奄美で滑走路逸脱の再発防止策、ATR着陸時の操作見直し・JAC再訓練など

ニュース画像 1枚目:滑走路を逸脱・停止した「JA07JC」 事故報告書より
© 運輸安全委員会
滑走路を逸脱・停止した「JA07JC」 事故報告書より

運輸安全委員会は2022年3月24日(木)、日本エアコミューター(JAC)のATR-42-600型(型式名称はATR式42-500型)の重大インシデントについて報告書を発表しました。この件は、2020年1月、喜界発奄美着のJAC3830便、機体記号(レジ)「JA07JC」で発生し、奄美空港で着陸後に滑走路を逸脱した事案です。報告書では、着陸時に左からの横風を受け、接地直後から左への偏向の修正が遅れ、滑走路を逸脱して草地で停止し、自走不能となったとほぼ断定しました。
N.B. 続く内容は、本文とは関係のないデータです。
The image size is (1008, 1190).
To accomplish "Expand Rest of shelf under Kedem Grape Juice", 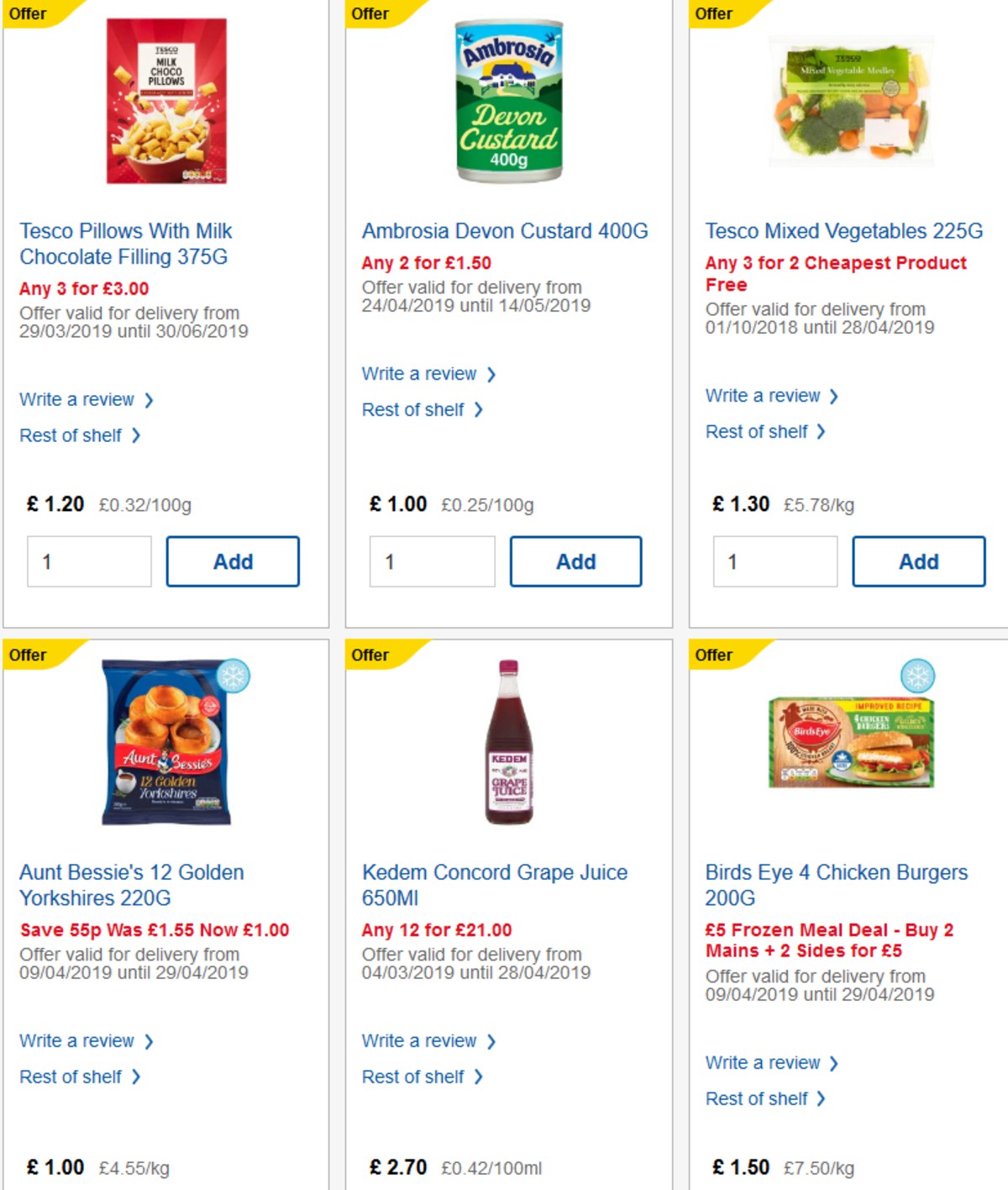I will pyautogui.click(x=415, y=1077).
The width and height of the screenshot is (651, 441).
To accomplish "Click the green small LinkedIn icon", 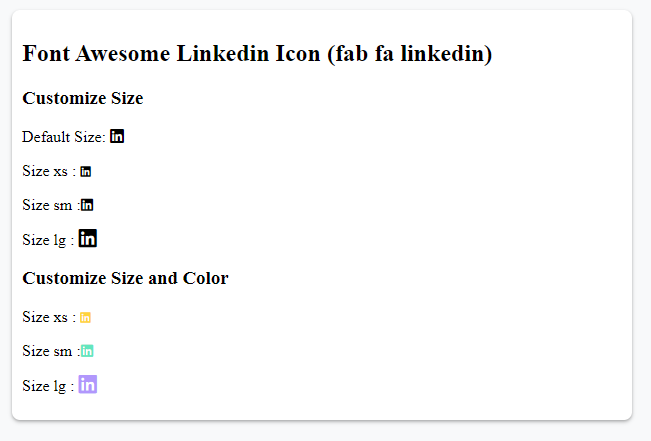I will 87,351.
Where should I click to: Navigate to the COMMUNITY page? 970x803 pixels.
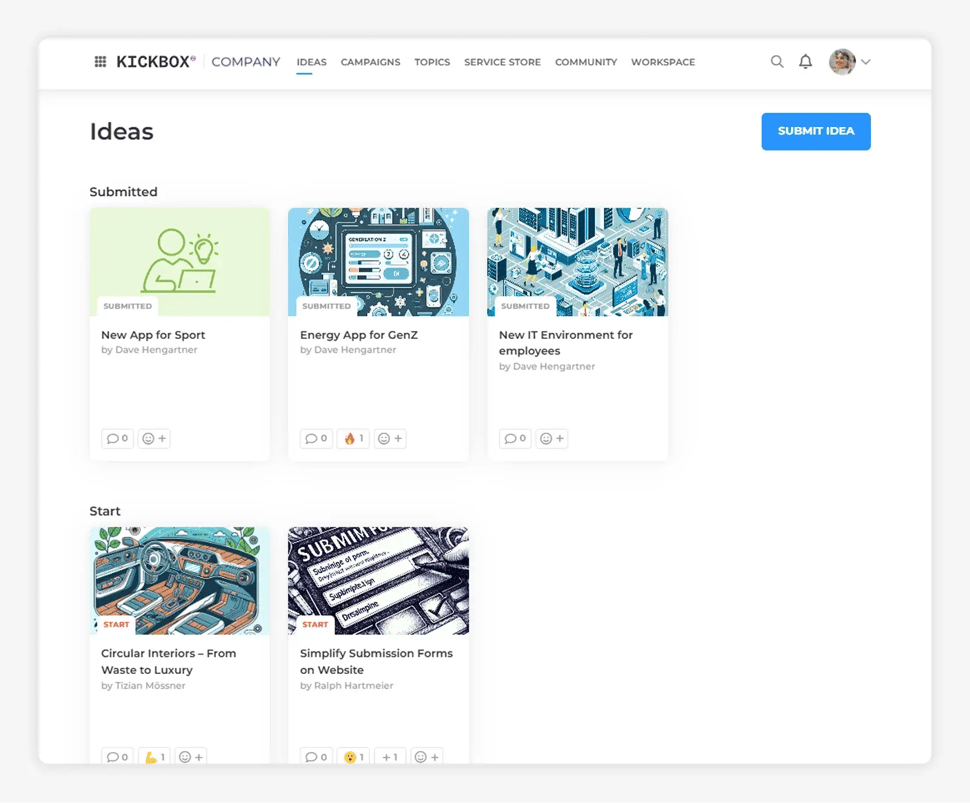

ATRは着陸滑走中のマニュアル(FCOM)の見直し、JACは航空機運用規程(AOM)や運航乗務員の訓練を実施しています。

着陸接地後、JACの運用規程(AOM)では「YOU HAVE CONTROL」「I HAVE CONTROL」のコールで、左席のパイロットは前輪ステアリング・ホイールによる進行方向のコントロールと減速操作、右席のパイロットは主翼の水平維持の操縦輪操作とブレーキ・前輪ステアリングの効果を高める操作を行うことが決められています。このコールは事案発生時、機長は記憶があると口述していたものの、コックピットボイスレコーダー(CVR)には記録されておらず、「エルロンしっかり左」のみ記録されていました。このため、接地後の操縦輪や操縦桿の操作の移管が明確でなく、機長と副操縦士の操作分担があいまいになっていた可能性を指摘しています。

これらを受け、設計・製造者のATRはマニュアル(FCOM)で、接地後の減速をブレーキ操作が主体と明確化したほか、前輪接地後は必要に応じてリバースを使用することを明確化しました。さらに、JACは運用規程(AOM)の横風値についてこれまでより厳しい数値に改定したほか、運航乗務員への訓練・審査、メーカー推奨の横風着陸操作の知識や技量定着の座学・シミュレーター訓練を実施しました。